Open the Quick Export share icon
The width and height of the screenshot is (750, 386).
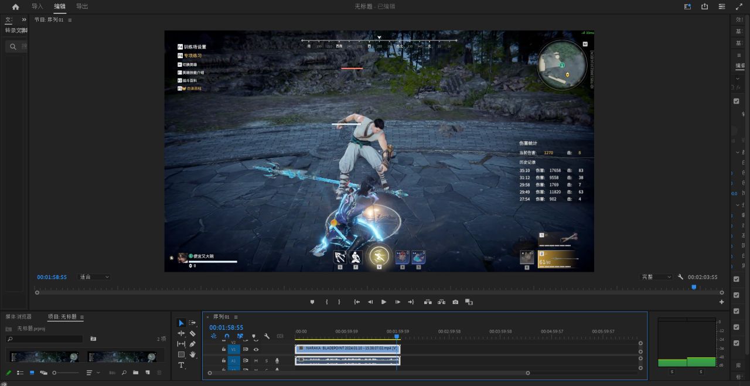704,6
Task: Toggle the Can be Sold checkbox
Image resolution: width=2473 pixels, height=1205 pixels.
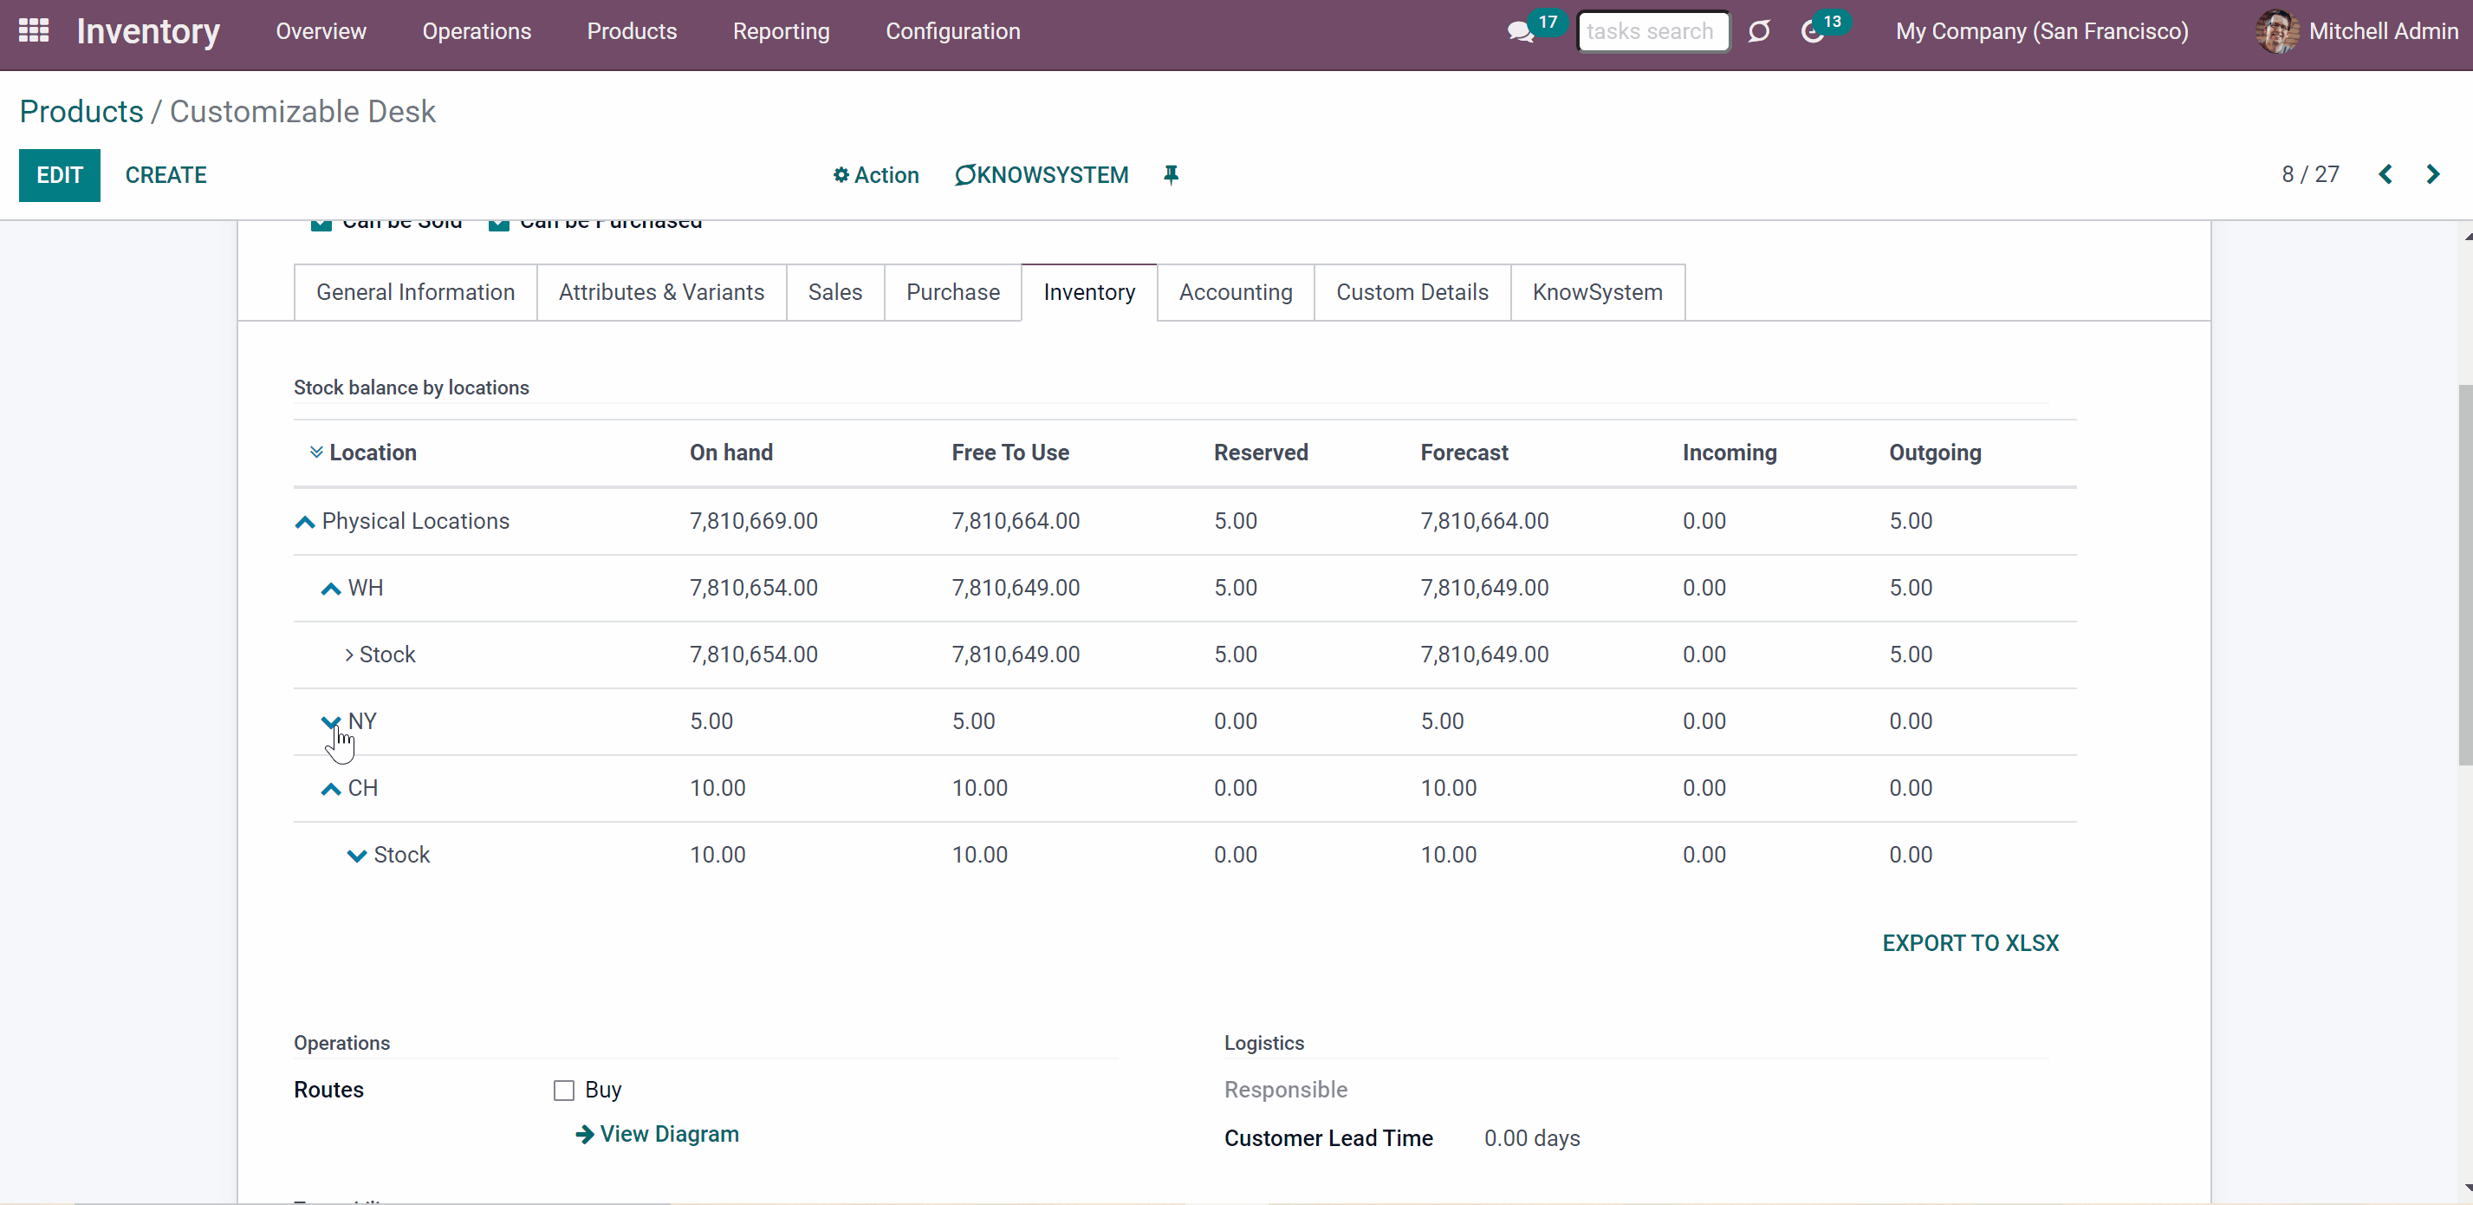Action: tap(321, 225)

####

Reproduce every line of the material above word for word, omitting the pictures.

## [COMPLETE OUTPUT]
Open the Quick Export share icon
The width and height of the screenshot is (750, 386).
704,6
Task: Toggle the Can be Sold checkbox
Image resolution: width=2473 pixels, height=1205 pixels.
Action: tap(321, 225)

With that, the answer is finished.